• **Entries**
═══

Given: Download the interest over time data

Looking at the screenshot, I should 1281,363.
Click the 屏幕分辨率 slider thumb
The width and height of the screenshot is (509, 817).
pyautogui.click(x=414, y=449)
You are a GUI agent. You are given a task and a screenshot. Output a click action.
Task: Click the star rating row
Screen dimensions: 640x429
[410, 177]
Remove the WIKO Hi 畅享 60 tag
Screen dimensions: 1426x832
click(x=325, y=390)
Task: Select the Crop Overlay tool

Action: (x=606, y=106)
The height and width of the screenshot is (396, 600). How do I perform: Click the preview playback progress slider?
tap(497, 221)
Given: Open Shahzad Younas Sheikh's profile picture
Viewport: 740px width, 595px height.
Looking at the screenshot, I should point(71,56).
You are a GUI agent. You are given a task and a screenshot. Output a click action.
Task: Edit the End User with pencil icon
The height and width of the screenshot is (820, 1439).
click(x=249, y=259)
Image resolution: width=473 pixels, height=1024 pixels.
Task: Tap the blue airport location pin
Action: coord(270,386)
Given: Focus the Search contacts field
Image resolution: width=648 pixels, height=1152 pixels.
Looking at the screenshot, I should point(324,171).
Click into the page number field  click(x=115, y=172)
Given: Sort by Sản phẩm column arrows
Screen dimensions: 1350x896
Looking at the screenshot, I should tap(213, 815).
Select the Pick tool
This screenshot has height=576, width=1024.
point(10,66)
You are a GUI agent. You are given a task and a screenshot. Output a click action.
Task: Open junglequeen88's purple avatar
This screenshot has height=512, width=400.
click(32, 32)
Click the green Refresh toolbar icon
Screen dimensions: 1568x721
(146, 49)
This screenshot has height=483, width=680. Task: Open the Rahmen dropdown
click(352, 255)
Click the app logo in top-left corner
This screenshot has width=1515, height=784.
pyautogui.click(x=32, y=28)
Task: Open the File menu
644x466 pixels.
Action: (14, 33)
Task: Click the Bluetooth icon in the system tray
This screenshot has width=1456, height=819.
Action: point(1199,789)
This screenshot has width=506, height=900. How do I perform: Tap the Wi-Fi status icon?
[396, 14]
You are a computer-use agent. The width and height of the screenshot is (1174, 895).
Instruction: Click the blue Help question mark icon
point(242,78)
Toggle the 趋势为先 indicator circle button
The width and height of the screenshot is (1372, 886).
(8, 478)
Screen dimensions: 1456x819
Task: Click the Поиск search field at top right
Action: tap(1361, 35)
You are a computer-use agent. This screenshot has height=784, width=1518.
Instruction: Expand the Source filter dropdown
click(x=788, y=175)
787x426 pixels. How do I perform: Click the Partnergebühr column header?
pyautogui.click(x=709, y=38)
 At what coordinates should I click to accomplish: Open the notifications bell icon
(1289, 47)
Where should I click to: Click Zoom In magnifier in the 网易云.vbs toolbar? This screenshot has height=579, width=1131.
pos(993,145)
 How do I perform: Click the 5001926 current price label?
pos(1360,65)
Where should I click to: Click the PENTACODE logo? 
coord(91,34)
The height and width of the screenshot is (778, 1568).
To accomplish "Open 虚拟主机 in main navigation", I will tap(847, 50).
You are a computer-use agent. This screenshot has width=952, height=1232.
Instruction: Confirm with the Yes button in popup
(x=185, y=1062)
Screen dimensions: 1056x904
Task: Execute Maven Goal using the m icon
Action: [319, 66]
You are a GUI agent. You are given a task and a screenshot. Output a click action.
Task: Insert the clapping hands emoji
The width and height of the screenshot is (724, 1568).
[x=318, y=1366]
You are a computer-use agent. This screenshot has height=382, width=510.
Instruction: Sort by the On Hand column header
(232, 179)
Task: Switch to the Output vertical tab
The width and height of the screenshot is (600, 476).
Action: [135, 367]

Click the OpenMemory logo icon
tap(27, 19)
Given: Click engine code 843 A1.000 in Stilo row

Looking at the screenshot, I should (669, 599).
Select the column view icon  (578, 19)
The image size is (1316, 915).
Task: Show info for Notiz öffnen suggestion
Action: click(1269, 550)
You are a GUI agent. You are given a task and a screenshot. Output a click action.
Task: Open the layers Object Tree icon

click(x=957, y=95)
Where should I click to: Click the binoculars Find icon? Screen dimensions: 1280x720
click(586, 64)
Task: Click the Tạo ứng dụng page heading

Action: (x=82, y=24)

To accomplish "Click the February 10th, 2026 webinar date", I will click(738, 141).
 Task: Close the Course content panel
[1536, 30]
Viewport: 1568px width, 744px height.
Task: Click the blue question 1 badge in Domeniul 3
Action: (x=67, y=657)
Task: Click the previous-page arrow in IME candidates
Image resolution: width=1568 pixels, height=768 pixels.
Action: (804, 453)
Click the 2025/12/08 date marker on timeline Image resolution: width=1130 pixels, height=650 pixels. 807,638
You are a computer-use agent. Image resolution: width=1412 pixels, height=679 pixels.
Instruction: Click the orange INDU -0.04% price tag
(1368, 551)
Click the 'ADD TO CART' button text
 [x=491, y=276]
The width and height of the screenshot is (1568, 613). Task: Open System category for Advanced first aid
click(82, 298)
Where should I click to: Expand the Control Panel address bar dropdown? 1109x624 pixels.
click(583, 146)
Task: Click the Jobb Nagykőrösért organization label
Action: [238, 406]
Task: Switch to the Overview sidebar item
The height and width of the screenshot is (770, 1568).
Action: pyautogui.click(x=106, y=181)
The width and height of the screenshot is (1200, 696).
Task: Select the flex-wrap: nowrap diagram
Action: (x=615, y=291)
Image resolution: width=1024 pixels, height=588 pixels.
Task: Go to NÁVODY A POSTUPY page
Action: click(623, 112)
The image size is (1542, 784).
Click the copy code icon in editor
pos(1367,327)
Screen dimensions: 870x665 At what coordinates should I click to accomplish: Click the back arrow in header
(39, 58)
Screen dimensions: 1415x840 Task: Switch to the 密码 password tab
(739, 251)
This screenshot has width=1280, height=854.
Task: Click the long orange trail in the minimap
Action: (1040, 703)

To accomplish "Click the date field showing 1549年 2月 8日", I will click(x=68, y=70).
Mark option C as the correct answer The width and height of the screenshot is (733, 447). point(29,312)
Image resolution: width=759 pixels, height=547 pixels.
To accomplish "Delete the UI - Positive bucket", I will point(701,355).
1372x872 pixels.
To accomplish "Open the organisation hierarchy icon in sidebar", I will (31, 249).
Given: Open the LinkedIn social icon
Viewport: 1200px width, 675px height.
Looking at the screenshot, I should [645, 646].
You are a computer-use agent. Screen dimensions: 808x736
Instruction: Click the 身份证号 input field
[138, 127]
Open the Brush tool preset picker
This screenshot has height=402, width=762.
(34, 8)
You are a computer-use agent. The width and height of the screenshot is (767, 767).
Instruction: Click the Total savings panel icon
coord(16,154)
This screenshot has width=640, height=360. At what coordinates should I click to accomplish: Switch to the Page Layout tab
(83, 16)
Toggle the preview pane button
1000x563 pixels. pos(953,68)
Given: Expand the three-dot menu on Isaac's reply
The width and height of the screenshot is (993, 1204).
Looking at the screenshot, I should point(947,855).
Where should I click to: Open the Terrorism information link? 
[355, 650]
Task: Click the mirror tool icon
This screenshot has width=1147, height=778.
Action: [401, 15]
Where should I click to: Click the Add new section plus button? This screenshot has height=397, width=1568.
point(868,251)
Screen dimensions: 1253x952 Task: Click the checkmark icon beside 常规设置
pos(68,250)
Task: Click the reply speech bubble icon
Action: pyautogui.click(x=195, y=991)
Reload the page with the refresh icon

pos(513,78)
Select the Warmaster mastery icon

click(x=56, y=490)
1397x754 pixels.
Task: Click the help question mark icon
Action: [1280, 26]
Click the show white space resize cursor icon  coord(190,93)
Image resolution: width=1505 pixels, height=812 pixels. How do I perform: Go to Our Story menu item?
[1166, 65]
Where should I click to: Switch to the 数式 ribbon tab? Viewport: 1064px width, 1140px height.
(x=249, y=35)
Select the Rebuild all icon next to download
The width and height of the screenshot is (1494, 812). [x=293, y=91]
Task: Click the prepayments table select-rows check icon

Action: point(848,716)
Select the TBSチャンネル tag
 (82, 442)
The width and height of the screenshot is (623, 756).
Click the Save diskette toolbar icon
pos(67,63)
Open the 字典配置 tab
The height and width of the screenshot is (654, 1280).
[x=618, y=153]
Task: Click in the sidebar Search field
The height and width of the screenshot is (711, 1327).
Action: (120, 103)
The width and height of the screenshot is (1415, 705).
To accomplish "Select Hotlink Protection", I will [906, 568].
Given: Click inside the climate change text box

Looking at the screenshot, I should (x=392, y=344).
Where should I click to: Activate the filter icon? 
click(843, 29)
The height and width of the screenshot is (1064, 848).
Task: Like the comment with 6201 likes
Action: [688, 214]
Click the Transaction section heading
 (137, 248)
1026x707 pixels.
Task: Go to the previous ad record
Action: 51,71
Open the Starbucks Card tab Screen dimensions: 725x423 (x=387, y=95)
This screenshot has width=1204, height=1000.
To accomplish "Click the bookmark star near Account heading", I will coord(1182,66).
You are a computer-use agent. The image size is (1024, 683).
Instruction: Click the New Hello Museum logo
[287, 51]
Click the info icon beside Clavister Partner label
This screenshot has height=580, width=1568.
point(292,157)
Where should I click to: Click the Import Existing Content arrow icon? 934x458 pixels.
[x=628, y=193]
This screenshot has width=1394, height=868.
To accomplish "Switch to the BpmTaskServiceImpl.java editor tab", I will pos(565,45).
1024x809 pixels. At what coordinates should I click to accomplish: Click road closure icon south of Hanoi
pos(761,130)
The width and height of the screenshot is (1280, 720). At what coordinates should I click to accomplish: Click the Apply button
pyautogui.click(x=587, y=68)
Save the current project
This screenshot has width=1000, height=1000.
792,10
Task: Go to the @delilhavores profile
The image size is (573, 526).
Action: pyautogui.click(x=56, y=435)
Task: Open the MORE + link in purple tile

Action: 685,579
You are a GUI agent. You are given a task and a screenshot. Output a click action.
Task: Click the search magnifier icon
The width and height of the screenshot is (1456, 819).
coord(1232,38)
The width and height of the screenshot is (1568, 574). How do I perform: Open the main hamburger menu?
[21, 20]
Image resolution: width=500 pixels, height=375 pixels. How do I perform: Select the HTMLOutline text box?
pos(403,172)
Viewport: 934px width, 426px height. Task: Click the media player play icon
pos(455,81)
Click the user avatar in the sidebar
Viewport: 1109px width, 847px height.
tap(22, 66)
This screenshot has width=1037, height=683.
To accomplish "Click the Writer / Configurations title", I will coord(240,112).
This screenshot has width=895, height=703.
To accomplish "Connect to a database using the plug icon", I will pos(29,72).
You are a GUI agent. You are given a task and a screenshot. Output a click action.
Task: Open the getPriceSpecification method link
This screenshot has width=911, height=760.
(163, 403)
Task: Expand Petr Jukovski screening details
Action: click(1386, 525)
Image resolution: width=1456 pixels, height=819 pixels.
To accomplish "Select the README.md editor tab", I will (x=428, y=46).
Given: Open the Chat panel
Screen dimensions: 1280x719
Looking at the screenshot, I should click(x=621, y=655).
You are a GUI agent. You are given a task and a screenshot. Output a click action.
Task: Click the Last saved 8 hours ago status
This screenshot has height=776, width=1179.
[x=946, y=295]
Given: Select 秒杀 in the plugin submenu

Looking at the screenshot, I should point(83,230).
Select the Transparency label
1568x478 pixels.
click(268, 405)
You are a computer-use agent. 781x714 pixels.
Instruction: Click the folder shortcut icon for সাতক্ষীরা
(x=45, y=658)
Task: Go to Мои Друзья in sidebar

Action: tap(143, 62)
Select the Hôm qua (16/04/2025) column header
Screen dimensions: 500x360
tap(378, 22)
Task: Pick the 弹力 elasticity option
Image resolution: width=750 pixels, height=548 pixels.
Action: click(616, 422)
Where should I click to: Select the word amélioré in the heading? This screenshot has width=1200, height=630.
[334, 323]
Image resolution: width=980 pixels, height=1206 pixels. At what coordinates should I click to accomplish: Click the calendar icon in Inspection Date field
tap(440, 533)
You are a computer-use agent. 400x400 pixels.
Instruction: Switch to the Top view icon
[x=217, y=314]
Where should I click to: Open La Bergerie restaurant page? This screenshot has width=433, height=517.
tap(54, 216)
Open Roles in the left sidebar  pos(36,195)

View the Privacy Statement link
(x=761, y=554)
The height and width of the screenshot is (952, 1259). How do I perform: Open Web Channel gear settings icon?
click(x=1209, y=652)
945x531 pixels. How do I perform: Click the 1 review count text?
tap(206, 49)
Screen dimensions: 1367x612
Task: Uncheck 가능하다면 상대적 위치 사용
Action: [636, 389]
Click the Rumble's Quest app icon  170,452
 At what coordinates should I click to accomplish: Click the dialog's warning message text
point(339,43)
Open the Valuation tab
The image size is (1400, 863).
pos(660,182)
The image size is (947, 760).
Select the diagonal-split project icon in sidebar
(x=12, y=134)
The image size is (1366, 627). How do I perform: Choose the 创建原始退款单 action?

═══

• **Set exercise**
Please print the lines of the listing above, starting with the line that contains "Click the info" and going on through the line that contains "[x=628, y=193]", both included, with every character unchanged.

• **Problem solution**
Click the info icon beside Clavister Partner label
This screenshot has height=580, width=1568.
point(292,157)
Where should I click to: Click the Import Existing Content arrow icon? 934x458 pixels.
[x=628, y=193]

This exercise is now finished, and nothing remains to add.